Quinn and Blank are building something that doesn't fit the traditional VC mold. CAA backing means access to celebrity founders and entertainment infrastructure. NEA backing means institutional capital and operational expertise. The combination creates something unusual: a firm that can move at Seed speed with Series B resources, that can open doors most early-stage investors can't reach, that can help consumer brands navigate the increasingly blurry line between product and media.
"Making a difference in this life and leveling the playing field for women and female-run startups. Money and professional accolades are great, but making a lasting difference is how I measure success."
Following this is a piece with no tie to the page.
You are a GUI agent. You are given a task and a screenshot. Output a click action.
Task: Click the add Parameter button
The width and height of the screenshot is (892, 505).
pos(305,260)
It's easy to be cynical about statements like that from wealthy investors. Except Quinn's portfolio backs it up. Girlboss. Haus Labs. Rothy's. Goop. Daily Harvest. Zola. Not exclusively female founders, but consistently female-focused consumer businesses at a time when most consumer VCs were chasing the next enterprise SaaS disguised as consumer software.
The Listening Game
Quinn's investment philosophy comes down to listening. Not hearing. Listening. The difference is that hearing is passive, listening is active. Hearing is what you do while you wait for your turn to talk. Listening is what you do when you accept that the other person knows something you need to learn.
She listens to Harry Stebbings' "20 Minute VC" podcast. She uses Masterclass for continuous learning. She approaches fear by avoiding overthinking and viewing challenges as learning opportunities. She advocates for entrepreneurial ecosystems that normalize failure as essential growth rather than career death.
In 2025, Hungryroot - one of her portfolio companies - grew net revenue 55% to $700 million and achieved its highest year of EBITDA profitability. That's the kind of outcome that makes investors look smart. But the outcome came from somewhere. It came from founders who trusted Quinn enough to take her advice, ignore her advice, argue with her advice, and ultimately make their own decisions while knowing she'd support them either way.
The Speed of Trust
Quinn spent ten years at Lightspeed. A decade. In an industry where two years at a firm counts as tenure. She saw companies from Seed through IPO. She watched founders grow from first-time entrepreneurs to seasoned operators. She learned something that most investors never stay in one place long enough to discover: trust compounds.
The founders she backed early came back for second companies. The operators she helped recruit became founders who sought her out. The pattern recognition she developed from watching similar problems across different companies turned into genuine pattern recognition rather than the statistical kind.
Now she's building Connect Ventures with that decade of compound trust as the foundation. She's not starting from scratch. She's starting from a network of founders, operators, celebrities, and strategic partners who've worked with her long enough to know whether she delivers on the promises.
She's speaking at London Tech Week 2026. Still active on Medium writing about consumer trends. Still on Snapchat, still paying attention to the platforms where consumer behavior shifts before the platforms where investors talk about consumer behavior.
And somewhere in all of it, she's still that sprinter. The one who learned that the race is over in seconds but the preparation takes years. The one who knows that explosive speed and patient endurance aren't opposites, they're partners. The one who understands that whether you're running the 100 meters or building a billion-dollar consumer brand, the question is the same: when the gun goes off, will you trust your training enough to move?
Quinn moved. She's still moving. And she's bringing her Snapchat with her.